NOTE: Don’t just settle for this green shade as your final colour. Make sure you have variations. To get these please examine your working photograph to see what extra colours you can see.
On the illustration below you can see how to start with the ridges and gullies.
The ones nearer the top are of a blueish colour. I have used French Ultramarine with a touch of Payne’s Grey and applied it to the wet Raw Umber base coat
As you approach the greener colours you can change these to a Sap Green/ Raw Umber trench with a white highlight on the left hand side added to the wet green.
Paint this highlight twice so as to allow the white to become light green. It will still be light enough to show the ‘dept’ of the trench..
You will notice that I scratched the original guide line on the base coat and this can be removed by tapping it out when you have no further use for it.
You can do this throughout the painting whenever you think you might need to.
The same applies for the chalk.
You will notice that I am concentrating on the right hand side of the painting for now. If you try to take on the whole painting it could become a little daunting.
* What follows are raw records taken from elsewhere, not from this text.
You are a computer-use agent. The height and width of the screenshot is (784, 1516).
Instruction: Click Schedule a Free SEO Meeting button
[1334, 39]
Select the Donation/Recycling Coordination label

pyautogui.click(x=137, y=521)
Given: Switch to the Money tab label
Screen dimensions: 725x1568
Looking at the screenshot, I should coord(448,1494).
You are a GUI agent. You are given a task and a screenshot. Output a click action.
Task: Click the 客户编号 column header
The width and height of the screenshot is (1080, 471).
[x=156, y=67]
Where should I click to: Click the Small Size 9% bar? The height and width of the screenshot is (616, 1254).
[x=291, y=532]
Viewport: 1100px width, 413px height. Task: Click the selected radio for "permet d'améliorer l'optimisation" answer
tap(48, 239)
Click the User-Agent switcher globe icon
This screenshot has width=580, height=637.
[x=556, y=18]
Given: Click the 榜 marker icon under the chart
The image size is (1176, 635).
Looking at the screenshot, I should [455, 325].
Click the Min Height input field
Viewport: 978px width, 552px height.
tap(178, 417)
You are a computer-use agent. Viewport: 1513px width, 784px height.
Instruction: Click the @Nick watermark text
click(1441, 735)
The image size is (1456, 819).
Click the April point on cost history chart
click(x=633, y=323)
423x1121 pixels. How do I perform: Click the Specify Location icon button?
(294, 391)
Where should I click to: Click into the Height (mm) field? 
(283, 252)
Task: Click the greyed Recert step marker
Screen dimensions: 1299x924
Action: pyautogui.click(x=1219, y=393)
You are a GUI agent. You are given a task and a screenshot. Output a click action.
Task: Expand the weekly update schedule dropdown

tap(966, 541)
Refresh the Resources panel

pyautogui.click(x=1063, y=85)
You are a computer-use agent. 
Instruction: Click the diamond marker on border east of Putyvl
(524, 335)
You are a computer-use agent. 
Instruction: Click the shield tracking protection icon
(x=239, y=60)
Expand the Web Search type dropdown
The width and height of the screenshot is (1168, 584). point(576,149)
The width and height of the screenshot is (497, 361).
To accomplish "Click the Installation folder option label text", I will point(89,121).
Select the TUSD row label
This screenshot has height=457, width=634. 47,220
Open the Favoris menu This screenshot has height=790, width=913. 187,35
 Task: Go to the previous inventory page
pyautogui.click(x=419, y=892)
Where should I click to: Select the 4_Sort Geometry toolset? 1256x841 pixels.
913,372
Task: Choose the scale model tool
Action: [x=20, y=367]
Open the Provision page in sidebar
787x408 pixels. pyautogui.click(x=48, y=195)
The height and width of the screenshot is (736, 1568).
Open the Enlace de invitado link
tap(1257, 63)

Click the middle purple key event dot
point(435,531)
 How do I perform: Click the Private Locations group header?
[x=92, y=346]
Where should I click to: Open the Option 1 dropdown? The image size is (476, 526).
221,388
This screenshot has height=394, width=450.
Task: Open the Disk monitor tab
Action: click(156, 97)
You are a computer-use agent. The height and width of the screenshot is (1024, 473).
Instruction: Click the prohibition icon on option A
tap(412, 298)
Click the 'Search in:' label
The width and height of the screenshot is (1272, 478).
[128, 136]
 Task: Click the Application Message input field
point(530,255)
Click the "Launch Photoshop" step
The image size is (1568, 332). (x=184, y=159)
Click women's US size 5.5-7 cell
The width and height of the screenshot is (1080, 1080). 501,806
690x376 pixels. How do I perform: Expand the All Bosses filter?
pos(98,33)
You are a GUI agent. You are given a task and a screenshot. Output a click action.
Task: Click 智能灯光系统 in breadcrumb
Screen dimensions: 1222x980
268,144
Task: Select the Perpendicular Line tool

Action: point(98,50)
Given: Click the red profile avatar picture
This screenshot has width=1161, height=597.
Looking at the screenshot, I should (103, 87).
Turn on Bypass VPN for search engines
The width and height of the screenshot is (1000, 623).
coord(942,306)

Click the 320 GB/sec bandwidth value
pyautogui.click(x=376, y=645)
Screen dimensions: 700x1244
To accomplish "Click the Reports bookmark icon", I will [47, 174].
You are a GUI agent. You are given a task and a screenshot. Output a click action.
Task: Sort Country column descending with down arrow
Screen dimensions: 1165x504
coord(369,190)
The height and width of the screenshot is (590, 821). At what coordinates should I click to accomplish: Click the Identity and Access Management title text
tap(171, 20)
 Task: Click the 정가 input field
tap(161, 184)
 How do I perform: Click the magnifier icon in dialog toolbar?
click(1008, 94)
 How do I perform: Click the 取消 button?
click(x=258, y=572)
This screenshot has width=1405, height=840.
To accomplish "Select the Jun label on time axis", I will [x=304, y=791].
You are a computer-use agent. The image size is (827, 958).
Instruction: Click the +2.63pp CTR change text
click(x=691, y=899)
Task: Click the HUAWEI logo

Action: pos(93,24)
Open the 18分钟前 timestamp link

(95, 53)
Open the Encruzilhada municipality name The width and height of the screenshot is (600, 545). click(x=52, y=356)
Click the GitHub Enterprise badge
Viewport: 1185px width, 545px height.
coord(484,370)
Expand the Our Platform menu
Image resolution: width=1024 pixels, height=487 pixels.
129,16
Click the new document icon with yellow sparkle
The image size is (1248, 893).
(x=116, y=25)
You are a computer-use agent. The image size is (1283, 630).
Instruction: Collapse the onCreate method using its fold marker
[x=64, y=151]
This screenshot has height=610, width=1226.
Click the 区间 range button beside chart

Stick to half for the moment as every colour that you’ll need to finish this painting can be found here.
Note the dark tree line. Very straight and almost geometrical you’ll agree. Paint it in with a mixture of Sap Green and French Ultramarine Blue, changing as you move along, slightly darker and slightly paler here and there.
Follow underneath this with a new base coat of Yellow Ochre, Burnt Sienna and some whites.
Before you start the next stage of your painting, please note (below) the dividing line between the lower background and upper middle ground. Most of the trees will be painted above this line.
We will now start with the dark greens, the lighter greens, background fields and buildings.
Before doing this though, claim the field areas and buildings first (see below) before adding the dark green ditches and trees.
These dark and light Greens that are the ditches and trees, mainly consist of sap Green, French Ultramarine Blue and raw Umber.
Roughly place them. Try not to be too accurate with them. They are all mainly irregular.
Use a small sable haired round head brush for this task.
Allow these to run up to the fields.
Keep touching up areas above trees with slight variations of shade.
Base coat for middle grounds changes now to brighter greens as the closer we are getting the more vibrant the colour.
I have used sap Green with Cadmium Yellow, some Yellow Ochre and touches of white.
Use a bigger brush for this. I have used a flat topped hog haired brush. As you are going along, look out for little variations in shades such as for example – the shadows on the mountain. go back and forth if necessary.
Note some other smaller fields in the background.
REMAINDER OF THE MOUNTAIN
Just a little tip before going any further.
If you use two pieces of paper and cordon off small areas at a time (see below) this will help to concentrate your mind on smaller areas at a time and not be overwhelmed by the larger picture.
You will also notice my palette at this stage. It looks messy but that’s the way it should look.
You should mix and spread your colours like this to maximize your range of colours to know at a glance what you need.
The main colours when lightening tones used are Sap Green/Yellow Ochre with various shades of white and Cadmium Yellows, Yellow Ochre and darkening would be to use some Raw Umbers, French Ultramarines according to what’s needed.
LAYING THE FOREGROUND COLOURS
As you can see I am preparing for the top middle ground and foreground. For this I am using four main colours, Sap Green, Cadmium Yellow, Yellow Ochre and White.
On the illustration above, please note how I have spread all of the colours together but not too much as I need to be able to distinguish the individual the various shades they are creating.
Spread roughly using a reasonable amount of paint.
Make sure you have a nice variation of colours. Don’t end up with one flat colour.
This is now ready for the final foreground colours.